Four down – fourteen to go. Forget Homer Simpson, Uuno Turhapuro was Homer when Matt Groening was still in diapers. Well, maybe not, considering Mr. Groening was 19 when the first Uuno movie came out, but you get my drift. The success of the first movie took the movie makers by surprise, but they didn’t let themselves be awed for too long – after all, they had movie history to make. The longest running franchise in the history of Finnish cinema, 18 installments of the Uuno Turhapuro saga (the final one was released in 2006, 33 years after the first one) guarantee Uuno’s place as one of if not the most recognized hero (or anti-hero, as the case may be) in Finnish popular culture.
Uuno is extremely resourceful in coming up with ways to get others to do his bidding, so that he can concentrate on the good things in life – eating and sleeping, mainly. Indeed, the first scene of the first movie is set in a church, where Uuno is getting married to Elisabeth, who comes from a wealthy family, and the dialogue goes like this: “I now pronounce you man and wife”, says the priest. “Is it… is it all done now?” says Uuno. “Yes”, says the priest, upon which Uuno turns to the congregation and says: “See Dad, I did get to marry rich!” Cue opening credits.
Even if Uuno is married, he’s definitely not dead, as evidenced by his incessant flirting with members of the fairer sex.
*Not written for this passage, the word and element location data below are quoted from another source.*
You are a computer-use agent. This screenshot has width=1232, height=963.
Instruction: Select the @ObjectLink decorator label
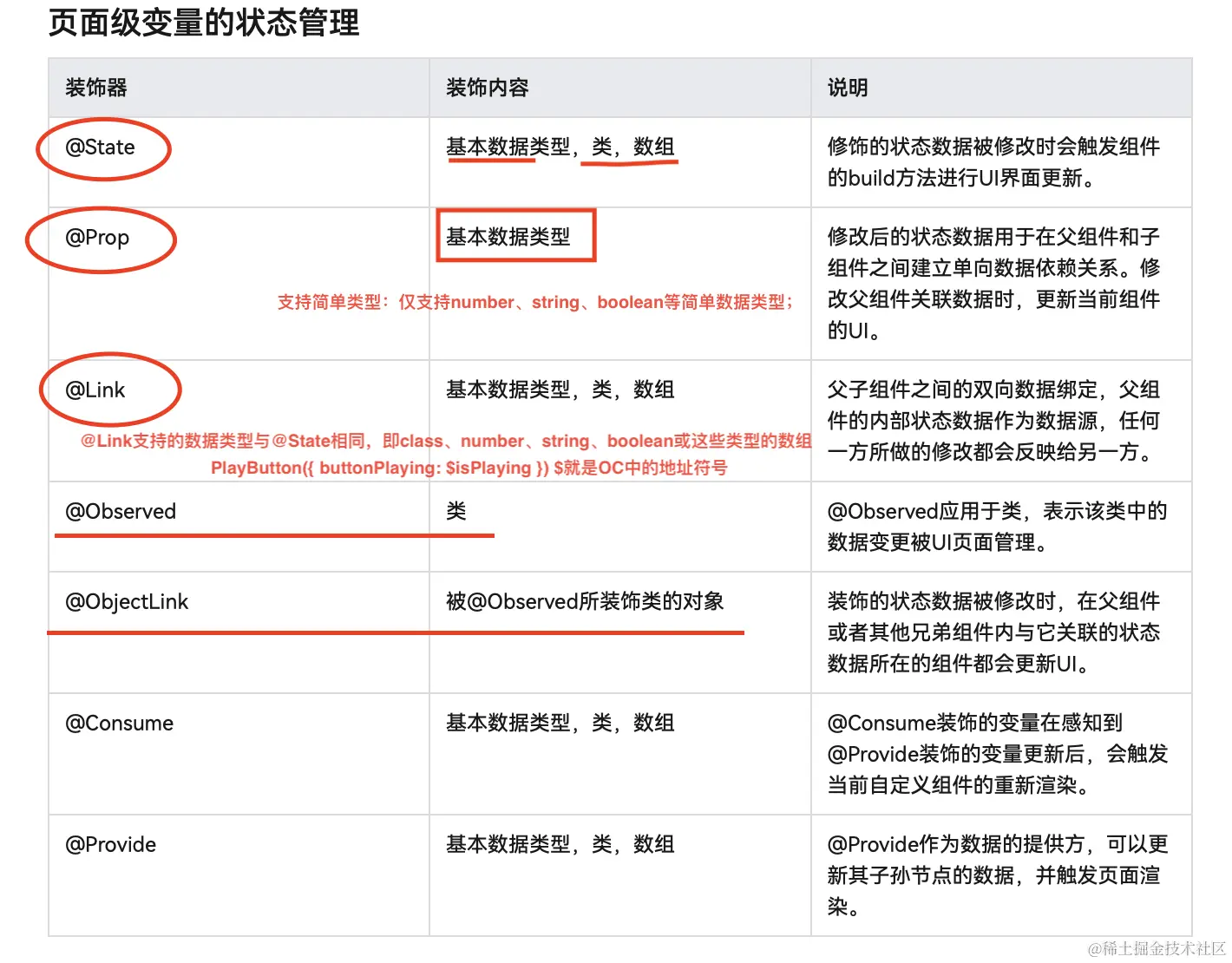126,601
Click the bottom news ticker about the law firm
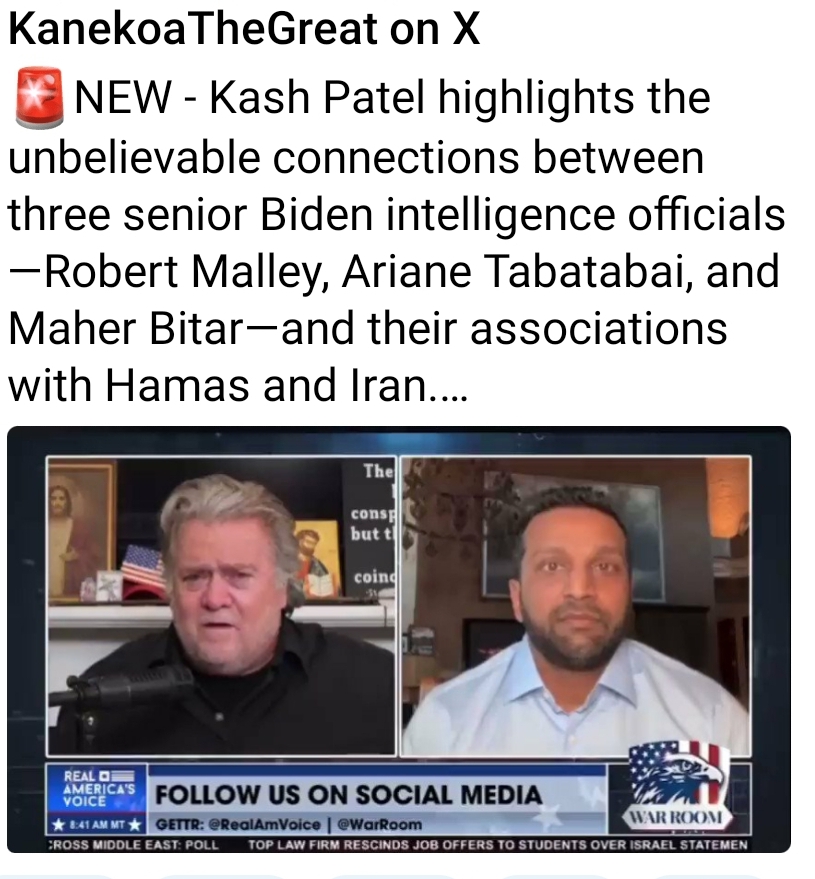 pos(498,844)
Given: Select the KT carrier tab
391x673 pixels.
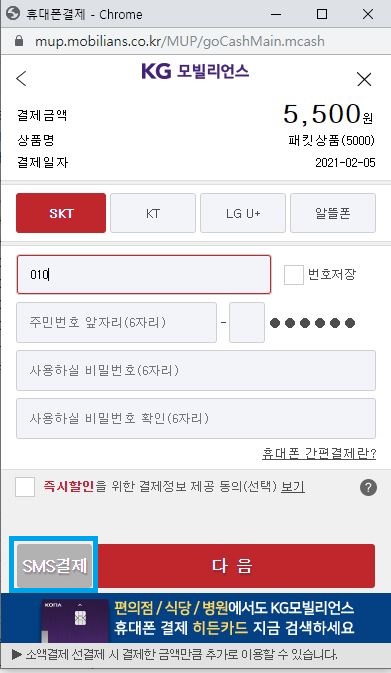Looking at the screenshot, I should [153, 213].
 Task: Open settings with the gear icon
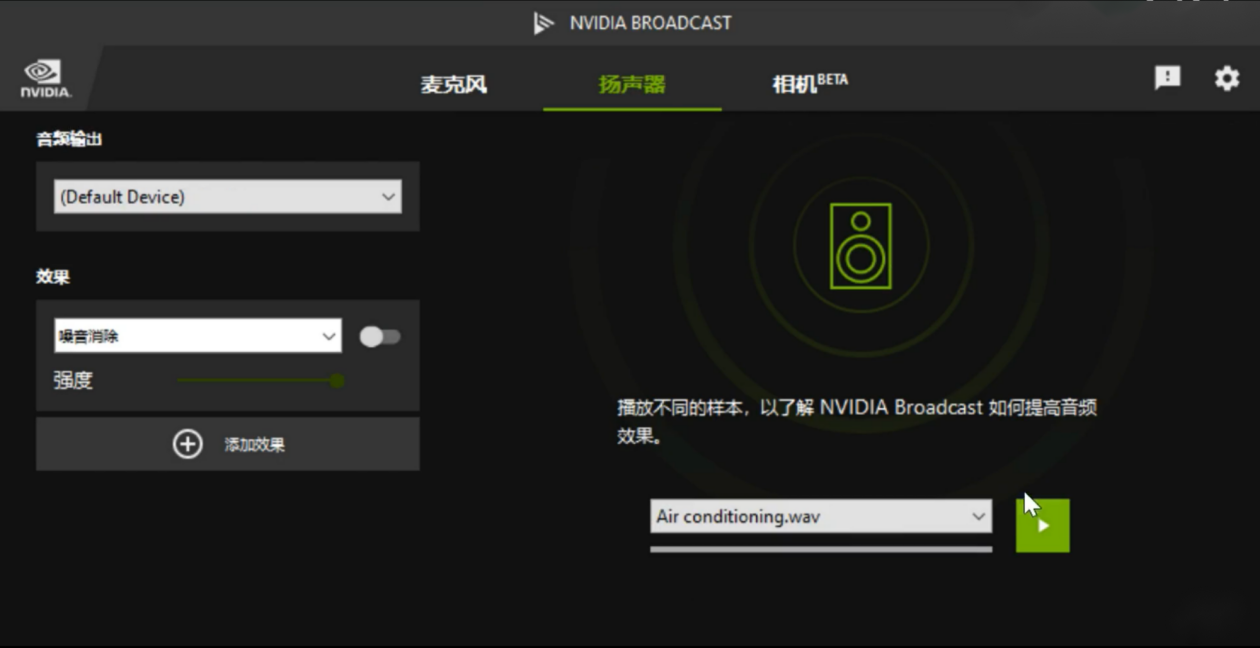coord(1227,79)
Strangely, even though women seem to agree that he is by far the most charming man ever to walk the Earth, his flirting doesn’t amount to much in the end, and he ends up staying with Elisabeth – much to the chagrin of Elisabeth’s wealthy dad.
All the Uuno movies (the early black&white ones, at any rate) have their funny moments, but there is a lot of filler as well. The comedy is mainly in the performance of the actors, who are for the most part incredibly well cast; Vesa-Matti Loiri is of course brilliant as Uuno (and apparently improvised most of his lines), but the rest of the cast, once they found the perfect actors (Elisabeth’s parents were played by different actors in the first few movies) have also really internalized their roles. Best watched with a 7 year old, which is what I did.
The Birds (Alfred Hitchcock, 1963)
As far as I remember, I had not actually seen The Birds before. (I also haven’t seen Rear Window yet.) First impression: beautiful cinematography juxtaposed with a silly, almost non-existent plot. Is The Birds really the masterpiece of modern cinema it is made out to be? After all, lots of people seem to really like it. Maybe I need to reserve my judgement until a repeat viewing. The special effects are nothing to write home about (not really a problem), but some of the scenes with the birds gathering are indeed quite creepy, even when nothing actually happens.